> _EXERCISE_
Restate word for word the material below, starting at the line that contains "Given: Switch output view to Table" and stopping after the last line; skip pictures.
• • • • • • •
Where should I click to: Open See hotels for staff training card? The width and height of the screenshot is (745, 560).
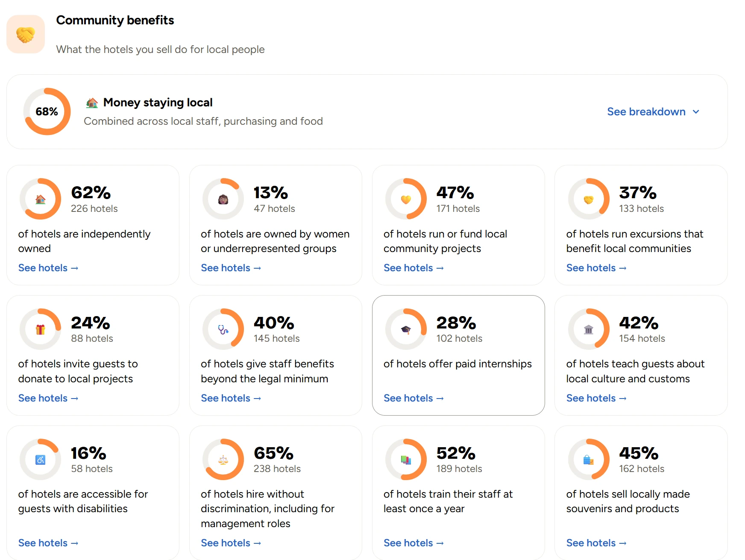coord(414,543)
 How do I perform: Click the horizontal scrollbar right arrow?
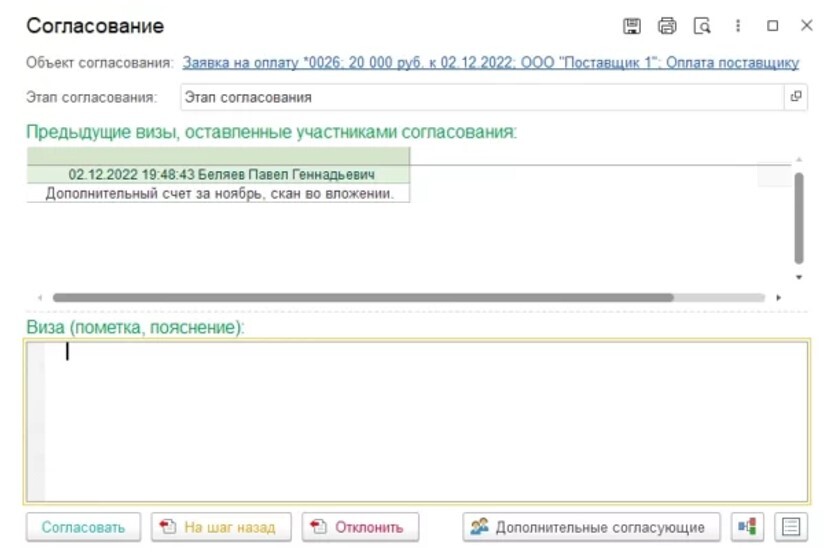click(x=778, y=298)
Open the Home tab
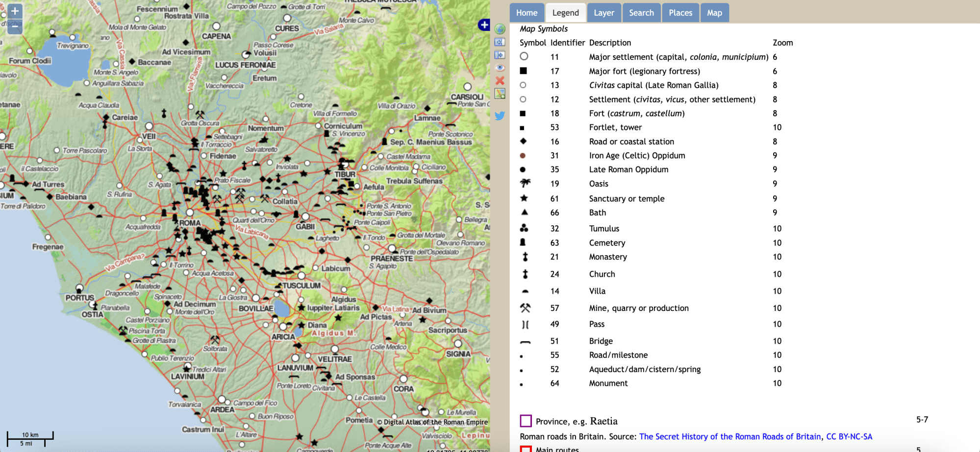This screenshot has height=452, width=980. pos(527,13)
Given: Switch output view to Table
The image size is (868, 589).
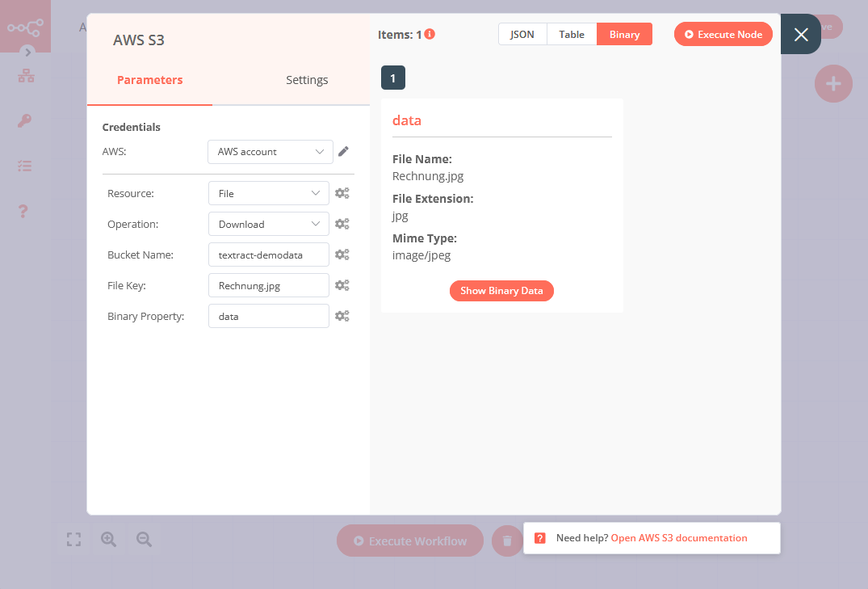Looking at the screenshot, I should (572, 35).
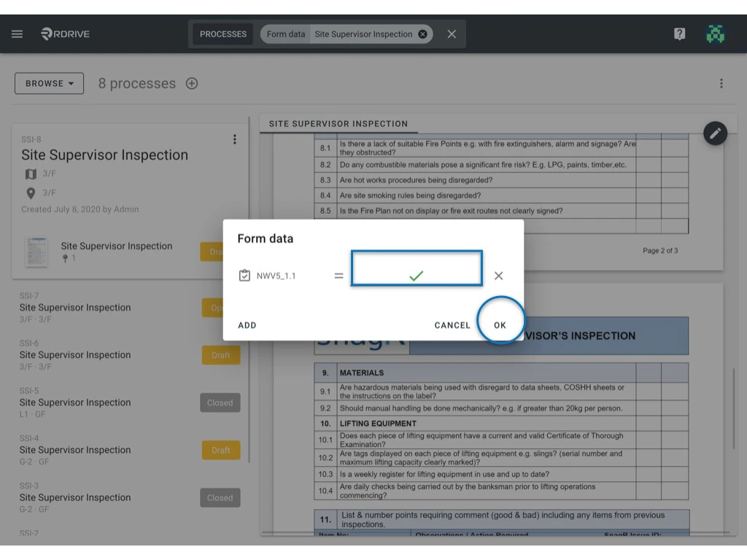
• • • • • • •
> _ANSWER SECTION_
Given: Switch output view to Table
The image size is (868, 589).
Looking at the screenshot, I should (572, 35).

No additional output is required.